Write out every line of the listing below exactly as it appears, keeping each character and line break unchanged.
* Begin Extracted material *
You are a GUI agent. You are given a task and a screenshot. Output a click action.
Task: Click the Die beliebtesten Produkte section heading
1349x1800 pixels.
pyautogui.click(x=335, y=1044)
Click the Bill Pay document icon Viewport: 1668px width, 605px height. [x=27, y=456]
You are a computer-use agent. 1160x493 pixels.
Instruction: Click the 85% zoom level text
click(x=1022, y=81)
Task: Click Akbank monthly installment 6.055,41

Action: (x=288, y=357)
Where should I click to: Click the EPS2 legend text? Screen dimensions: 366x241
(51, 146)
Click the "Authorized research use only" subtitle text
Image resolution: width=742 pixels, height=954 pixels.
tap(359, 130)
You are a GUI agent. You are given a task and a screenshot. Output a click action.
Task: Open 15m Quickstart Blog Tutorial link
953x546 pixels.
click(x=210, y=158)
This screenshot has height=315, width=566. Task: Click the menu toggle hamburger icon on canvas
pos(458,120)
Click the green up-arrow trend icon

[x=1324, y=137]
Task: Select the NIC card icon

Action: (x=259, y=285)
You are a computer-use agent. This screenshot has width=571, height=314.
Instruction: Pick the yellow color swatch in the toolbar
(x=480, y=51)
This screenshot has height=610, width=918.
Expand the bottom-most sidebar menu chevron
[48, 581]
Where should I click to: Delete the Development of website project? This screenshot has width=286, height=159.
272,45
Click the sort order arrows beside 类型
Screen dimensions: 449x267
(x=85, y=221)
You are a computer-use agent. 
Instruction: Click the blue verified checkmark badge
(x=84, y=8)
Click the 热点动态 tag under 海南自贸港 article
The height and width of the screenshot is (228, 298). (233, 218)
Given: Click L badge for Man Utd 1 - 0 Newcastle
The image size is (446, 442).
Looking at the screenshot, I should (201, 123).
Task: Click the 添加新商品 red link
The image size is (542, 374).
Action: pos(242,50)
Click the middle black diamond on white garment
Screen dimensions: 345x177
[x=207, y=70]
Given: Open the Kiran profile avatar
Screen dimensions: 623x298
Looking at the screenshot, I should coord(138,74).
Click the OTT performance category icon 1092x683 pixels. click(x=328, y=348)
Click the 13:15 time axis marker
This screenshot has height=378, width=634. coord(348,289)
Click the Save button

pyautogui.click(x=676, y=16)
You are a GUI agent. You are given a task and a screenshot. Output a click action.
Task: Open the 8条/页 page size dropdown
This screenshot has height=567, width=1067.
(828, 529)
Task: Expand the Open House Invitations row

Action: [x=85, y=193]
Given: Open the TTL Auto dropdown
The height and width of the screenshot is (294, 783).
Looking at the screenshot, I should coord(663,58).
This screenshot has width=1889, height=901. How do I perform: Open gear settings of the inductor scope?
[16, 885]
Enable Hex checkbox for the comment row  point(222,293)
* End Extracted material *
§ **Response to this task**
You are a GUI agent. You are given a task and a screenshot. Output a click action.
Task: Click the Die beliebtesten Produkte section heading
1349x1800 pixels.
pyautogui.click(x=335, y=1044)
Click the Bill Pay document icon Viewport: 1668px width, 605px height. [x=27, y=456]
You are a computer-use agent. 1160x493 pixels.
Instruction: Click the 85% zoom level text
click(x=1022, y=81)
Task: Click Akbank monthly installment 6.055,41

Action: (x=288, y=357)
Where should I click to: Click the EPS2 legend text? Screen dimensions: 366x241
(51, 146)
Click the "Authorized research use only" subtitle text
Image resolution: width=742 pixels, height=954 pixels.
tap(359, 130)
You are a GUI agent. You are given a task and a screenshot. Output a click action.
Task: Open 15m Quickstart Blog Tutorial link
953x546 pixels.
click(x=210, y=158)
This screenshot has height=315, width=566. Task: Click the menu toggle hamburger icon on canvas
pos(458,120)
Click the green up-arrow trend icon

[x=1324, y=137]
Task: Select the NIC card icon

Action: (x=259, y=285)
You are a computer-use agent. This screenshot has width=571, height=314.
Instruction: Pick the yellow color swatch in the toolbar
(x=480, y=51)
This screenshot has height=610, width=918.
Expand the bottom-most sidebar menu chevron
[48, 581]
Where should I click to: Delete the Development of website project? This screenshot has width=286, height=159.
272,45
Click the sort order arrows beside 类型
Screen dimensions: 449x267
(x=85, y=221)
You are a computer-use agent. 
Instruction: Click the blue verified checkmark badge
(x=84, y=8)
Click the 热点动态 tag under 海南自贸港 article
The height and width of the screenshot is (228, 298). (233, 218)
Given: Click L badge for Man Utd 1 - 0 Newcastle
The image size is (446, 442).
Looking at the screenshot, I should (201, 123).
Task: Click the 添加新商品 red link
The image size is (542, 374).
Action: pos(242,50)
Click the middle black diamond on white garment
Screen dimensions: 345x177
[x=207, y=70]
Given: Open the Kiran profile avatar
Screen dimensions: 623x298
Looking at the screenshot, I should coord(138,74).
Click the OTT performance category icon 1092x683 pixels. click(x=328, y=348)
Click the 13:15 time axis marker
This screenshot has height=378, width=634. coord(348,289)
Click the Save button

pyautogui.click(x=676, y=16)
You are a GUI agent. You are given a task and a screenshot. Output a click action.
Task: Open the 8条/页 page size dropdown
This screenshot has height=567, width=1067.
(828, 529)
Task: Expand the Open House Invitations row

Action: [x=85, y=193]
Given: Open the TTL Auto dropdown
The height and width of the screenshot is (294, 783).
Looking at the screenshot, I should coord(663,58).
This screenshot has width=1889, height=901. How do I perform: Open gear settings of the inductor scope?
[16, 885]
Enable Hex checkbox for the comment row  point(222,293)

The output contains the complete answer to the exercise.